Les avancées dans la connaissance de ce phénomène et des solutions à y apporter ne sont pas assez rapides au regard de l’importance et de la vitesse de sa propagation. Les moyens mis en œuvre sont nettement insuffisants. Aucun pays n’a réussi à mettre en place un réseau de suivi des pertes. L’Allemagne s’y est essayé, mais sans grand succès. Les responsables politiques ne se saisissent pas de cette question alors les enjeux sont importants, tant du point de vue écologique qu’économique.

En France, cinq mille emplois liés à l’apiculture sont menacés. Les firmes phytopharmaceutiques qui fabriquent les pesticides chimiques se disent injustement spoliées depuis 2 ans par l’interdiction du Régent et du Gaucho alors que les abeilles continuent de mourir. Quand on sait que le secteur représente 31 milliards d’euros de chiffre d’affaire, on comprend leur intérêt à faire pression pour remettre leurs produits sur le marché, en s’appuyant sur études leur étant favorable comme le récent rapport de l’Efsa (l’Autorité européenne de sécurité des aliments) dédouanant le fipronil.

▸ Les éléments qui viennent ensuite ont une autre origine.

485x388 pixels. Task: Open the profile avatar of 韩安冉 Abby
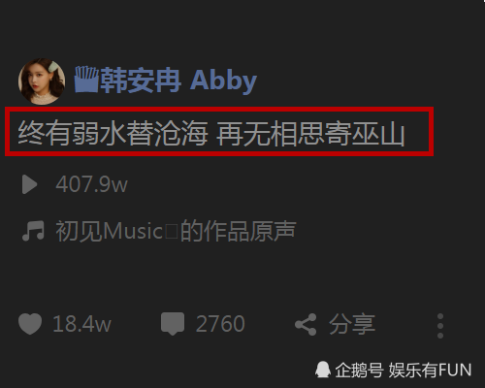tap(42, 81)
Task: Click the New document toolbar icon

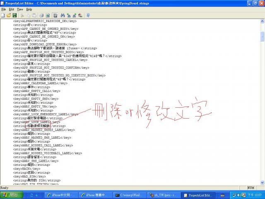Action: pyautogui.click(x=3, y=15)
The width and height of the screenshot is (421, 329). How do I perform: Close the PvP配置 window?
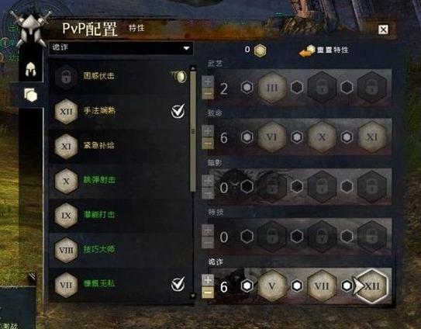point(383,29)
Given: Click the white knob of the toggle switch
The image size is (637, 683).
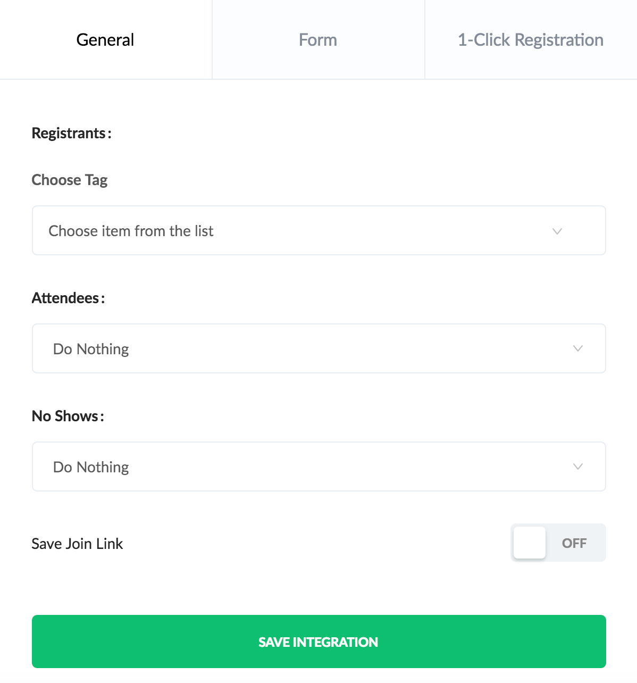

Mais c’est là que le politique doit jouer pleinement son rôle. Face à des intérêts clairement identifiés comme peuvent l’être ceux des industriels phytosanitaires ou ceux des apiculteurs et des intérêts plus complexes (comment chiffrer économiquement de manière précise l’importance de la préservation de la biodiversité ?), les responsables politiques doivent prendre leur part de responsabilité et agir dans le sens de l’intérêt commun.

Selon une étude internationale menée sur 115 cultures et dans 200 pays par des équipes de France, d’Allemagne, des États-Unis et d’Australie, les trois quarts des cultures sont pollinisées majoritairement par les insectes. Seules 25 % des cultures n’en dépendent pas du tout, principalement des céréales comme le blé, le maïs et le riz. Au total, c’est 35 % de la production mondiale de nourriture qui provient de cultures dépendant de la pollinisation par les insectes.

Einstein disait il y a cinquante ans : « Si l’abeille disparaissait du globe, l’homme n’aurait plus que quatre années à vivre. » L’enjeu nous paraît suffisamment important pour que tous les moyens soient mis en œuvre afin de sauver les populations d’abeilles.

La mise en place rapide d’une commission d’enquête nous apparaît donc nécessaire pour faire la lumière sur les causes du syndrome d’effondrement, sur les insuffisances des politiques publiques mise en place pour y remédier, et sur les pistes à envisager pour inverser la tendance.

Sous le bénéfice de ces observations, nous vous demandons, Mesdames et Messieurs, d’adopter la proposition de résolution suivante.

PROPOSITION DE RÉSOLUTION

Article unique

En application des articles 140 et suivants du Règlement, est créée une commission d’enquête de trente membres relative au syndrome d’effondrement des colonies d’abeilles.

Elle devra notamment :

– Étudier l’ampleur de la surmortalité des abeilles en France ainsi que l’évolution de ce phénomène ;

– Déterminer les responsabilités de cette surmortalité et l’interaction entre les causes possibles ;

– Évaluer les politiques publiques menées en France pour lutter contre cette surmortalité et les comparer avec celles menées en Europe et aux États-Unis notamment ;

– Définir les outils à développer pour œuvrer efficacement à la préservation des populations d’abeilles en France ;

– Préconiser des mesures pour la relance de l’apiculture, la consolidation des structures de développement et de soutien aux exploitations apicoles.